New AI tools could supercharge the emerging field of generative biology. The therapeutics segment might be a natural fit.
February 6, 2024
“Synthetic biology and artificial intelligence will emerge as the two most dominant technologies of this century.”
One of the technology world’s most cutting-edge fields in recent years has been synthetic biology.
By genetically rewiring the cells of living things, scientists could reprogram them to do entirely new tasks that were useful for industrial applications.
One example has been the synthetic engineering “smart crops.” By using products to enhance their nitrogen uptake, they could grow stronger and with fewer diseases (not to mention reduce waste waste and pollution). Another has been biodegradable plastics. By synthetically-engineering sugarcane or wheat to be even more rich in cellulose, they could hold their structure and still easily break down in landfills. Other examples include bioengineering algae for the use in biofuels or medicines that are derived from living therapeutics.
Artificial intelligence has long been instrumental in progressing the synthetic biology field. Companies like Twist Bioscience (Nasdaq: TWST) pioneered the use of AI tools to design the specific genes that were used to create these innovative new products.
But AI is becoming much more capable these days. It’s creating those genes much more quickly, more iteratively, and much less expensive. And that’s going to introduce an entire new field of “generative biology” for investors to capitalize on.
The foundation of synthetic biology is programming the “circuit functions” of the genes it creates. Just like a math equation uses addition or multiplication signs to derive a final answer, a genetic circuit arranges the biological inputs of a cell in a way they will encode RNA proteins for a cell to perform a very specific function.
This process is iterative. Thus far, it’s often been trial-and-error — where gene circuits have been designed, tested, re-designed, re-tested, and then optimized over months or even years.
More recently, neural networks have been employed to infer the design of the cell and its ultimate goal. From there, it can suggest the novel components to use for a unique and highly-optimized novel gene circuit.
MIT professor Jim Collins is generally regarded as the inventor of the synthetic biology field. At MIT’s recent EmTech conference, he explained that we still only have about two dozen components that can be used to create those gene circuits. Yet he believes AI — and specifically generative AI — will expand this number of components significantly.
RNA switches can use deep learning to predict 3D structures of proteins, and then produce “RiboFold” RNA components.
Image: Jim Collins, the father of synthetic biology, at MIT’s 2023 EmTech Conference
Even as much as I love innovation, I also recognize that neat science doesn’t always result in phenomenal investment returns.
The synbio industry as a whole is no stranger to hype. Years ago, Craig Venter’s Synthetic Genomics was supposed to revolutionize the energy industry by mass-producing algae-based biofuels for Exxon.
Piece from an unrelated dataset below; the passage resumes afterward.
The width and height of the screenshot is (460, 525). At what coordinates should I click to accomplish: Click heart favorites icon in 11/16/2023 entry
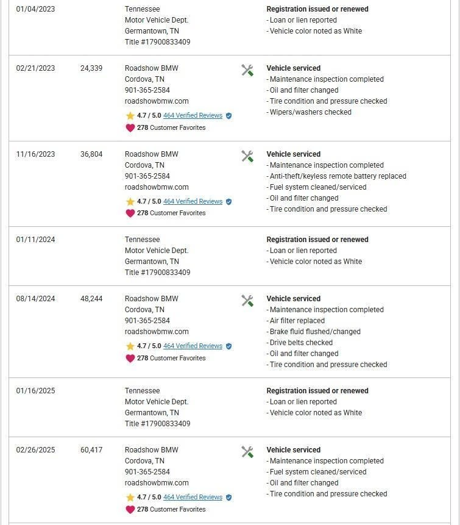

Yet due to challenges in process controls and prohibitively-expensive economics, the project never got back the R&D scale. Zymergen was worth $3 billion in its 2021 IPO on the promise of “partnering with Nature” to create synthetically-engineered products that would replace those made by petrochemicals. Yet due to a plethora of technical issues, it never brought any of its products to market and ended up getting acquired for pennies on the dollar.
Is this time different? Are AI tools now good enough to make synthetic biology technologically and economically efficient enough to finally be safe to invest in?
The answer lies in scalability. Academic exercises and promising results in the lab should never be confused with commercial production volumes. Investors should be aware of this as well, and exercise a boulder of caution when approaching in synthetic biology.
“We need to start exploring where biology is better than chemistry. Not so much in industrials. But definitely in therapeutics and in diagnostics.”
Yet still, there’s no denying that synbio’s pace of innovation is happening at a breakneck speed. The therapeutics sector is much less price-sensitive than industrial products.
One opportunity could be treating cholera. When we get exposed to dirty water, cholera often appears as a toxin in our gut. Scientists could re-engineer the receptors of our gut, to produce the genetic circuits that would selectively block or control cholera as soon as it were identified. It’s not entirely different than synthetically engineering those smart crops for better nitrogen uptake.
The new-and-improved capabilities of generative AI might be best applied to the highly-demanding and-yet highly-rewarding therapeutics sector. This appears to be a the right product-market fit for the future of generative biology.